Undergraduate students at Brown voted to pass a referendum measure to divest in 2019. Paxson opposed the measure at the time, saying in a statement that “Brown’s endowment is not a political instrument to be used to express views on complex social and political issues.”

Several students who know Awartani accused the university of being unsupportive to those voicing solidarity with the people of Gaza.

“In the past seven weeks, Palestinian, Arab and Muslim students at Brown have been threatened and harassed,” Ashhab said. “The administration has done nothing to protect us. The double standard is clear. Palestinian students are not treated equally on our campus.”

Talia Sawiris, a senior and the president of the university’s Arab Society, said the university’s attention to Palestinian students since the shooting has been “too little too late.” She said Awartani himself “stood in front of Paxson and asked her for divestment” at a meeting in mid-October because of the “violence he’s faced in his home in Palestine.”

Ashhab confirmed that he and Awartani, as well as other Palestinian students, were at the October meeting and “expressed their concerns,” including over safety on campus.

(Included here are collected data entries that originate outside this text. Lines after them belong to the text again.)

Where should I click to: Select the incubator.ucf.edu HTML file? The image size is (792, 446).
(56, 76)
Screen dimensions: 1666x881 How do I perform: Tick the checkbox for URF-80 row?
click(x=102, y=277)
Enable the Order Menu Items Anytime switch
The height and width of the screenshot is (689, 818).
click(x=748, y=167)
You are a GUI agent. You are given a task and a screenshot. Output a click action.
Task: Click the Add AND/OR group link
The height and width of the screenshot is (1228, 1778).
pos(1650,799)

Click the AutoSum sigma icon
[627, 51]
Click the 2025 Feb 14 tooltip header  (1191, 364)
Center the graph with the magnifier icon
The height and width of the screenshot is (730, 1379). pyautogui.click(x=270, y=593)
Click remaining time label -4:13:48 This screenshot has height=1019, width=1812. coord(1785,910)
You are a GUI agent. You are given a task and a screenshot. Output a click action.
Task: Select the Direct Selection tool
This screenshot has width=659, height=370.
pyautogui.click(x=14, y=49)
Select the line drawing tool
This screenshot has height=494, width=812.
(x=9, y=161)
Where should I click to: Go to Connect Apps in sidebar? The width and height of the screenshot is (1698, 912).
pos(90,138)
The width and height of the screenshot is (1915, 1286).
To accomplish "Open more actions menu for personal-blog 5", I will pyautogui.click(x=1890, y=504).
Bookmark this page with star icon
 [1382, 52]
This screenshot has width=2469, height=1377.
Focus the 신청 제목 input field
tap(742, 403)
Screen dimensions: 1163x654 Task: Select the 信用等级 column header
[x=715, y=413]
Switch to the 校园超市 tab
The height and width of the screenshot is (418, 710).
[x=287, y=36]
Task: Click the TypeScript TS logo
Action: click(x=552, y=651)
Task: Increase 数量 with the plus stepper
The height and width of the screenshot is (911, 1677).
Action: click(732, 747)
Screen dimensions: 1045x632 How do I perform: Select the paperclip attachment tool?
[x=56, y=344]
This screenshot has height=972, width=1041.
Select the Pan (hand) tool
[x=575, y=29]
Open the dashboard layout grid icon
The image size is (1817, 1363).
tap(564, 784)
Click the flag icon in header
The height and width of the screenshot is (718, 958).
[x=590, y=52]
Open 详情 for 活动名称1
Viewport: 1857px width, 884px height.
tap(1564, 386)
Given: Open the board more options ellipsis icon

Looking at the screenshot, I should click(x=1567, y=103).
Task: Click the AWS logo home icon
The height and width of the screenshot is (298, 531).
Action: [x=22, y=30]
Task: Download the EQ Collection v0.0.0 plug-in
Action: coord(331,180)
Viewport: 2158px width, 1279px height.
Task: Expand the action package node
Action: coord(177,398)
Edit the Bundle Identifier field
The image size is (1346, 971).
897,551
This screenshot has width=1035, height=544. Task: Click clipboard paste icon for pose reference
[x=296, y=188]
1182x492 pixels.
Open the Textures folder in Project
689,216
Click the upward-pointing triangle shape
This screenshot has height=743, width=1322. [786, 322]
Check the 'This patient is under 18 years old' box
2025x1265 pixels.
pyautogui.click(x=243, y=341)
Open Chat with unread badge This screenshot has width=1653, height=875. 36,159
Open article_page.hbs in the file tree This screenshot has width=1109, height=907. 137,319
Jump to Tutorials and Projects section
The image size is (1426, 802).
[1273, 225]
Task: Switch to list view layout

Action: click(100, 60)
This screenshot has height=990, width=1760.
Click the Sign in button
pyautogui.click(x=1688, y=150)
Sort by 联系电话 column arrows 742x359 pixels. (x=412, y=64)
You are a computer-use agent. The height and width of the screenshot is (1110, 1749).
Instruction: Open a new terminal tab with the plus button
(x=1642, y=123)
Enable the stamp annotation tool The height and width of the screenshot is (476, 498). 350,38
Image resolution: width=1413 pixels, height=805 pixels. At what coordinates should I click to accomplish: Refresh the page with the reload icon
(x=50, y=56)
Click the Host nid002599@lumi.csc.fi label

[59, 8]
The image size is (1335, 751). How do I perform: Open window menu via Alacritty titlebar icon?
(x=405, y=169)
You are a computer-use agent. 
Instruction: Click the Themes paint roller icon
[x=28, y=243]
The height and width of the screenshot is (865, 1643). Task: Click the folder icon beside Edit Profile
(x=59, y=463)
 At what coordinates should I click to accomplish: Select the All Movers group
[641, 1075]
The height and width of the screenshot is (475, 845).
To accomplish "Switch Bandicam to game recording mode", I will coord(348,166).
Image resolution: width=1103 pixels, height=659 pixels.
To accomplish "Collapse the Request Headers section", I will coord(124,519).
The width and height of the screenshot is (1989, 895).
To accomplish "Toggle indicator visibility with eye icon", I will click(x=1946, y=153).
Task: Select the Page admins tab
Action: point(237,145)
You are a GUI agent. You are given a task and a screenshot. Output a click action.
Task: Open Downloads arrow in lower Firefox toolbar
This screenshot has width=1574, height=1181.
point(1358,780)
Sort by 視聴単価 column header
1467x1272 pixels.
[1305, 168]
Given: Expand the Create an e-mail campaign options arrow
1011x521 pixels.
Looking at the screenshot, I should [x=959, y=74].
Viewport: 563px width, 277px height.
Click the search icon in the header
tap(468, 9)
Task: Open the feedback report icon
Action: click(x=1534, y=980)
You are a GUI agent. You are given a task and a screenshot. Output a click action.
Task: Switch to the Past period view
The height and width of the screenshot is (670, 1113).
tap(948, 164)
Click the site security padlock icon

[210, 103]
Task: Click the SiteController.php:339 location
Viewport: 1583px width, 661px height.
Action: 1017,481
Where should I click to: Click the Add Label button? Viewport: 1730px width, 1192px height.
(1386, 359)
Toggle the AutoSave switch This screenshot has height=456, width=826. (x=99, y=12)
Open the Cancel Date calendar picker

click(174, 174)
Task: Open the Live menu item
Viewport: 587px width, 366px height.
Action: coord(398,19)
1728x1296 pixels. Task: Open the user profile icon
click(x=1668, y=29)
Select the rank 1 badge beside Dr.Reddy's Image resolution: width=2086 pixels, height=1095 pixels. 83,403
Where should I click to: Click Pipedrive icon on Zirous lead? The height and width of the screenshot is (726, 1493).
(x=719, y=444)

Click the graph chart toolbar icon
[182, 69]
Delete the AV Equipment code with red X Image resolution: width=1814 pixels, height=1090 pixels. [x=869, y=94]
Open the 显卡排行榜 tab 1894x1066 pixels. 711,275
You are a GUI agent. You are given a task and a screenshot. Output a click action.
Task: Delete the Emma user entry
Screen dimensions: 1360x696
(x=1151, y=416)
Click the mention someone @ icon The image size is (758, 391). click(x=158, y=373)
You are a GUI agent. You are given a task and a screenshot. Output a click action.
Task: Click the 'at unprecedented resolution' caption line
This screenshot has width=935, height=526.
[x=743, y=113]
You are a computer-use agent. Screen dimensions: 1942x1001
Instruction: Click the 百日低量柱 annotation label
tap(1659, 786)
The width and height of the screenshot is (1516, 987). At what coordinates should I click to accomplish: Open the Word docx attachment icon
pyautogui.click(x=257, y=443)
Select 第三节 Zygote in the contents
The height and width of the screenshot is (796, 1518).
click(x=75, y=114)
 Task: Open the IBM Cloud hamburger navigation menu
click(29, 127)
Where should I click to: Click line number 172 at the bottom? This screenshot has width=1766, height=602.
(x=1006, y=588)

Elze Amileviciute, a junior from Lithuania who met Awartani at an orientation for international students, credited him with making people feel safe and supported on campus.

A bookworm with a love for culture and history, Awartani is the kind of person who always has something new to share, she said.

“It’s incredibly surreal and made everyone feel unsafe,” Amileviciute said of the shooting. “Hisham is first and foremost a really, really caring friend.”